_SELECTED EXCERPT_
- - -
On Wednesday, April 3, Sarah Becker presented at the American Association of Geographers in Washington D.C. Her presentation, entitled “Assessing Woody Species in the Philadelphia Urban Forest: Foraging Potential versus Actual Practices,” was part of five Trees in the City sessions focused on urban forests. Sarah’s work spoke specifically to concerns about social values in these urban environments and featured research she has been conducting with Associate Professor Patrick Hurley. Under Dr. Hurley’s mentorship, Sarah’s work examines the alignment of documented foraging practices by residents of the Philadelphia Metropolitan area with the species composition of trees and their abundance in the city.
Sarah analyzed data from a U.S. Forest Service inventory of Philadelphia’s tree population, then drew on survey data of foraging practices by areas individuals collected by Dr. Hurley. Sarah’s abstract explains that the “focus of foraging practices [centers] on propagules from species both present and not in the inventory.” Further, according to Sarah “not only are people in Philadelphia using the woody species of the urban forest, but they are harvesting a variety of plant parts for” food, medicine, and other uses. Sarah’s work builds on the previous research of ENV and People and Urban Forest Research Group alumni Victor Fernandez and Jenna Detweiler. Sarah’ notes that is important to understand the alignment of foraging practices with tree abundance, as a way to help managers think about questions of species selection in tree plantings and other management interventions.
- - -
_YOUR ASSIGNMENT_
Transcribe everything in the urban foraging text from "Sarah analyzed data" down to "other management interventions.". The lines after this text have nothing to do with it.
- - -
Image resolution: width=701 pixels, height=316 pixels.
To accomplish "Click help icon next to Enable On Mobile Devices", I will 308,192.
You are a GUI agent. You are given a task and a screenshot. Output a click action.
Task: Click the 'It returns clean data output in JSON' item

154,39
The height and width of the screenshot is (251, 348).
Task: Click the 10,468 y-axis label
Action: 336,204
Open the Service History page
- - -
_EXPECTED ANSWER_
Sarah analyzed data from a U.S. Forest Service inventory of Philadelphia’s tree population, then drew on survey data of foraging practices by areas individuals collected by Dr. Hurley. Sarah’s abstract explains that the “focus of foraging practices [centers] on propagules from species both present and not in the inventory.” Further, according to Sarah “not only are people in Philadelphia using the woody species of the urban forest, but they are harvesting a variety of plant parts for” food, medicine, and other uses. Sarah’s work builds on the previous research of ENV and People and Urban Forest Research Group alumni Victor Fernandez and Jenna Detweiler. Sarah’ notes that is important to understand the alignment of foraging practices with tree abundance, as a way to help managers think about questions of species selection in tree plantings and other management interventions.